*** Opening Provided data ***

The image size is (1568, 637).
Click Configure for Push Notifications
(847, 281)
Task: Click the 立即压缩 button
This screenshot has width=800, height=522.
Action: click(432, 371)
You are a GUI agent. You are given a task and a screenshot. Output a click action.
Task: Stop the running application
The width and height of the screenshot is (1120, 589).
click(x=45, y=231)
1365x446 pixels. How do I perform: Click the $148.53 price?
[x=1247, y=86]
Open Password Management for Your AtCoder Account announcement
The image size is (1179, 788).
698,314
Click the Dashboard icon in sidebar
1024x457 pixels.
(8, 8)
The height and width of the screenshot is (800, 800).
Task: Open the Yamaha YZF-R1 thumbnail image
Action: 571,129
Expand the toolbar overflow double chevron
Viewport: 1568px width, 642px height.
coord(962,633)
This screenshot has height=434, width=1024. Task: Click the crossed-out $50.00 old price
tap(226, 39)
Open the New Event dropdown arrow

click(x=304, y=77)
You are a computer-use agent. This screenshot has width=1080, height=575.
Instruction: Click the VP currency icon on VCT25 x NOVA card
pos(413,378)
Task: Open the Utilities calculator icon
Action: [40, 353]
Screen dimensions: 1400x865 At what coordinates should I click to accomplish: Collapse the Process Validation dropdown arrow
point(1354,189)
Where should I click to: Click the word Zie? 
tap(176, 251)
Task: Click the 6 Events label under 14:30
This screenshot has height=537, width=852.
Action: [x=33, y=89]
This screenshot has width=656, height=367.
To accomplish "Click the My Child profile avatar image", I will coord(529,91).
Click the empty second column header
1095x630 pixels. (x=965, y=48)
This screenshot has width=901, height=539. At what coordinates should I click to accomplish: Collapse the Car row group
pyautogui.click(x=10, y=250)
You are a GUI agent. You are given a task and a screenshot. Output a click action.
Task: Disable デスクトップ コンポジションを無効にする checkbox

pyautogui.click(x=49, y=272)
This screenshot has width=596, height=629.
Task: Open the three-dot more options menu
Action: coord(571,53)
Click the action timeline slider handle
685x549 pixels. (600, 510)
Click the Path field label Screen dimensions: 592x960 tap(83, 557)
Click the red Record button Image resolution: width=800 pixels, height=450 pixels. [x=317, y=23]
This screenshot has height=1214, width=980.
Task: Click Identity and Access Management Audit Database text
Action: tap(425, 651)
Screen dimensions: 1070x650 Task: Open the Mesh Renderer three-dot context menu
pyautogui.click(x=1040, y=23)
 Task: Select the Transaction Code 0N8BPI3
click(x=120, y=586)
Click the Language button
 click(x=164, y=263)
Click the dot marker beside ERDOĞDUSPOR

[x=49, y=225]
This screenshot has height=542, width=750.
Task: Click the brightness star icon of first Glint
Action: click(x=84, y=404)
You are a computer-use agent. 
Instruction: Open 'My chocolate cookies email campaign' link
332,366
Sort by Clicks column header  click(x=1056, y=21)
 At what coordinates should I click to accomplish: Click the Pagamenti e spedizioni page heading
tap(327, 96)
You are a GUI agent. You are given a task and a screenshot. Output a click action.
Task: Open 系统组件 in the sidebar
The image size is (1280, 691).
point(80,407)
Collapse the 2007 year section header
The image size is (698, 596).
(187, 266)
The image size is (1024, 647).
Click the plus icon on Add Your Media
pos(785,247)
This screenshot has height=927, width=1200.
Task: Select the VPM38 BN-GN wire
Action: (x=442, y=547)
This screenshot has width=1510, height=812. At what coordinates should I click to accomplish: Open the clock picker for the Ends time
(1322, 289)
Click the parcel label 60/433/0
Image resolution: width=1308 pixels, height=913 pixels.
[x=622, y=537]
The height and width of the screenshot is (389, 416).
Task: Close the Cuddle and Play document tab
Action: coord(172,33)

*** Closing Provided data ***

The whole of the data is to be copied out word for word.

Response box
The image size is (1568, 637).
Click Configure for Push Notifications
(847, 281)
Task: Click the 立即压缩 button
This screenshot has width=800, height=522.
Action: click(432, 371)
You are a GUI agent. You are given a task and a screenshot. Output a click action.
Task: Stop the running application
The width and height of the screenshot is (1120, 589).
click(x=45, y=231)
1365x446 pixels. How do I perform: Click the $148.53 price?
[x=1247, y=86]
Open Password Management for Your AtCoder Account announcement
The image size is (1179, 788).
698,314
Click the Dashboard icon in sidebar
1024x457 pixels.
(8, 8)
The height and width of the screenshot is (800, 800).
Task: Open the Yamaha YZF-R1 thumbnail image
Action: 571,129
Expand the toolbar overflow double chevron
Viewport: 1568px width, 642px height.
coord(962,633)
This screenshot has height=434, width=1024. Task: Click the crossed-out $50.00 old price
tap(226, 39)
Open the New Event dropdown arrow

click(x=304, y=77)
You are a computer-use agent. This screenshot has width=1080, height=575.
Instruction: Click the VP currency icon on VCT25 x NOVA card
pos(413,378)
Task: Open the Utilities calculator icon
Action: [40, 353]
Screen dimensions: 1400x865 At what coordinates should I click to accomplish: Collapse the Process Validation dropdown arrow
point(1354,189)
Where should I click to: Click the word Zie? 
tap(176, 251)
Task: Click the 6 Events label under 14:30
This screenshot has height=537, width=852.
Action: [x=33, y=89]
This screenshot has width=656, height=367.
To accomplish "Click the My Child profile avatar image", I will coord(529,91).
Click the empty second column header
1095x630 pixels. (x=965, y=48)
This screenshot has width=901, height=539. At what coordinates should I click to accomplish: Collapse the Car row group
pyautogui.click(x=10, y=250)
You are a GUI agent. You are given a task and a screenshot. Output a click action.
Task: Disable デスクトップ コンポジションを無効にする checkbox

pyautogui.click(x=49, y=272)
This screenshot has width=596, height=629.
Task: Open the three-dot more options menu
Action: coord(571,53)
Click the action timeline slider handle
685x549 pixels. (600, 510)
Click the Path field label Screen dimensions: 592x960 tap(83, 557)
Click the red Record button Image resolution: width=800 pixels, height=450 pixels. [x=317, y=23]
This screenshot has height=1214, width=980.
Task: Click Identity and Access Management Audit Database text
Action: tap(425, 651)
Screen dimensions: 1070x650 Task: Open the Mesh Renderer three-dot context menu
pyautogui.click(x=1040, y=23)
 Task: Select the Transaction Code 0N8BPI3
click(x=120, y=586)
Click the Language button
 click(x=164, y=263)
Click the dot marker beside ERDOĞDUSPOR

[x=49, y=225]
This screenshot has height=542, width=750.
Task: Click the brightness star icon of first Glint
Action: click(x=84, y=404)
You are a computer-use agent. 
Instruction: Open 'My chocolate cookies email campaign' link
332,366
Sort by Clicks column header  click(x=1056, y=21)
 At what coordinates should I click to accomplish: Click the Pagamenti e spedizioni page heading
tap(327, 96)
You are a GUI agent. You are given a task and a screenshot. Output a click action.
Task: Open 系统组件 in the sidebar
The image size is (1280, 691).
point(80,407)
Collapse the 2007 year section header
The image size is (698, 596).
(187, 266)
The image size is (1024, 647).
Click the plus icon on Add Your Media
pos(785,247)
This screenshot has height=927, width=1200.
Task: Select the VPM38 BN-GN wire
Action: (x=442, y=547)
This screenshot has width=1510, height=812. At what coordinates should I click to accomplish: Open the clock picker for the Ends time
(1322, 289)
Click the parcel label 60/433/0
Image resolution: width=1308 pixels, height=913 pixels.
[x=622, y=537]
The height and width of the screenshot is (389, 416).
Task: Close the Cuddle and Play document tab
Action: coord(172,33)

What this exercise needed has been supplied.